* start *

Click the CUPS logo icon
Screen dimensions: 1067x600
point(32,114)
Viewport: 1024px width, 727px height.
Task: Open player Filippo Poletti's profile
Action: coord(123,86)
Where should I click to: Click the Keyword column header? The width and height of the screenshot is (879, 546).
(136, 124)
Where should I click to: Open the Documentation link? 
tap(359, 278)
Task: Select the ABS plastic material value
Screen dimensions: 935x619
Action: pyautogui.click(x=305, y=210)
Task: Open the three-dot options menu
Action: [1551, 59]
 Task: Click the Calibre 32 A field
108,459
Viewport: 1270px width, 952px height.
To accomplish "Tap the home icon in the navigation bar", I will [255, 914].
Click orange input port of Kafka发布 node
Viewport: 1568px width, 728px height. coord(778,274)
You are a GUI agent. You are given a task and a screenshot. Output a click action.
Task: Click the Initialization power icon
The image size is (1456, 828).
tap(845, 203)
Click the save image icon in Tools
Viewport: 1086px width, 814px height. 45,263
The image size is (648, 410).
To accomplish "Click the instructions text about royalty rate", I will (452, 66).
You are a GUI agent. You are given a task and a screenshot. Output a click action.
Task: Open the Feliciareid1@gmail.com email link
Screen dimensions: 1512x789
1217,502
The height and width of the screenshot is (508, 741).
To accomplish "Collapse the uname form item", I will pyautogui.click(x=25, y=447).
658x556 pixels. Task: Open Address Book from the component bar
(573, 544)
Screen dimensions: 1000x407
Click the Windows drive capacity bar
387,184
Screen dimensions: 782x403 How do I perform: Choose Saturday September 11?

* end *

Copy the whole listing above verbatim, every line in its original order.

Click the CUPS logo icon
Screen dimensions: 1067x600
point(32,114)
Viewport: 1024px width, 727px height.
Task: Open player Filippo Poletti's profile
Action: coord(123,86)
Where should I click to: Click the Keyword column header? The width and height of the screenshot is (879, 546).
(136, 124)
Where should I click to: Open the Documentation link? 
tap(359, 278)
Task: Select the ABS plastic material value
Screen dimensions: 935x619
Action: pyautogui.click(x=305, y=210)
Task: Open the three-dot options menu
Action: [1551, 59]
 Task: Click the Calibre 32 A field
108,459
Viewport: 1270px width, 952px height.
To accomplish "Tap the home icon in the navigation bar", I will [255, 914].
Click orange input port of Kafka发布 node
Viewport: 1568px width, 728px height. coord(778,274)
You are a GUI agent. You are given a task and a screenshot. Output a click action.
Task: Click the Initialization power icon
The image size is (1456, 828).
tap(845, 203)
Click the save image icon in Tools
Viewport: 1086px width, 814px height. 45,263
The image size is (648, 410).
To accomplish "Click the instructions text about royalty rate", I will (452, 66).
You are a GUI agent. You are given a task and a screenshot. Output a click action.
Task: Open the Feliciareid1@gmail.com email link
Screen dimensions: 1512x789
1217,502
The height and width of the screenshot is (508, 741).
To accomplish "Collapse the uname form item", I will pyautogui.click(x=25, y=447).
658x556 pixels. Task: Open Address Book from the component bar
(573, 544)
Screen dimensions: 1000x407
Click the Windows drive capacity bar
387,184
Screen dimensions: 782x403 How do I perform: Choose Saturday September 11?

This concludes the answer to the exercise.